A Aston Martin deverá a vender a sua participação de 4,6% na Aston Martin Aramco Formula One Team a um comprador ainda não revelado, angariando 146 milhões de dólares para apoiar o seu negócio automóvel, atualmente em dificuldades. A medida não afetará significativamente a equipa de F1, mas oferece o dinheiro tão necessário em meio a problemas financeiros, dada a grande valorização da estrutura desportiva ao longo dos últimos anos.
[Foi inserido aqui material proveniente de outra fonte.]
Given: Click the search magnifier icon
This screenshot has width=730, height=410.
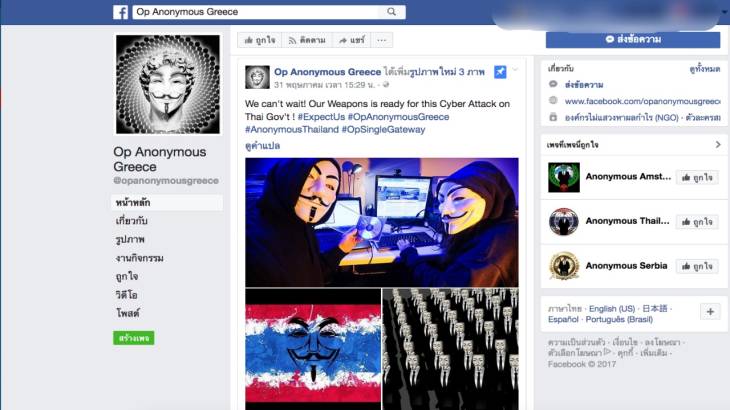Looking at the screenshot, I should tap(389, 12).
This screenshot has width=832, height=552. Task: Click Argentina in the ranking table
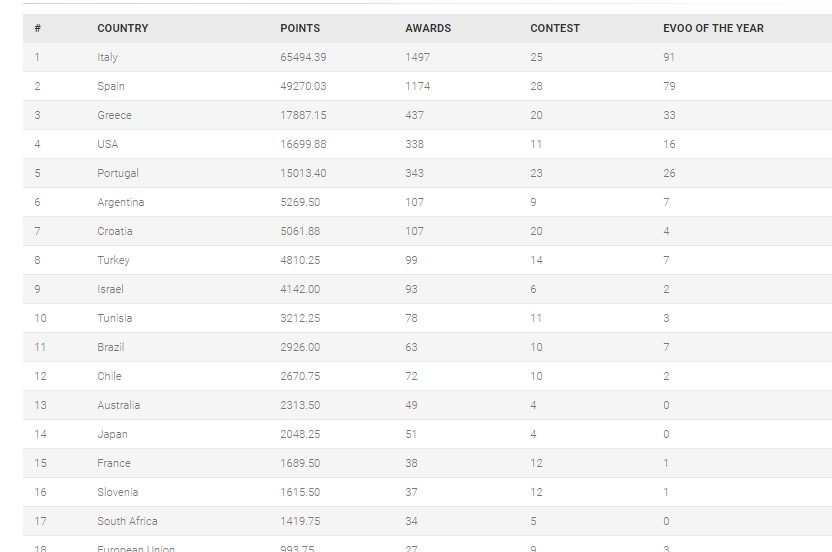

A empresa emitiu recentemente um comunicado com um alerta de lucros, citando as tarifas dos EUA e o abrandamento económico da China, o que levará a marca a apenas atingir o ponto de equilíbrio (sem ganhar nem perder) em 2025. O preço das suas ações caiu 7% e agora está em queda dramática desde a sua oferta pública inicial em 2018, com o preço das suas ações a cair de £19 (€22,23) para apenas 71p (€0,83), reduzindo a sua avaliação global de 4,33 mil milhões de libras (5,07 mil milhões de euros) para 826 milhões de libras (967 milhões de euros) — uma queda de mais de 80%.
Analistas sugerem que a Aston Martin pode se tornar privada (ou seja, sair dos mercados), o que poderia simplificar a propriedade, melhorar a agilidade e reduzir custos.
Apesar das questões financeiras, a sua linha de produtos é forte com o novo Vantage, DB12, Vanquish e o bem-sucedido SUV DBX, que representa metade das vendas. A sua clientela ultraluxuosa também oferece alguma proteção contra a instabilidade económica mais ampla.
No que diz respeito à F1, para já, esta operação não deverá afetar em nada o plano nem o projeto.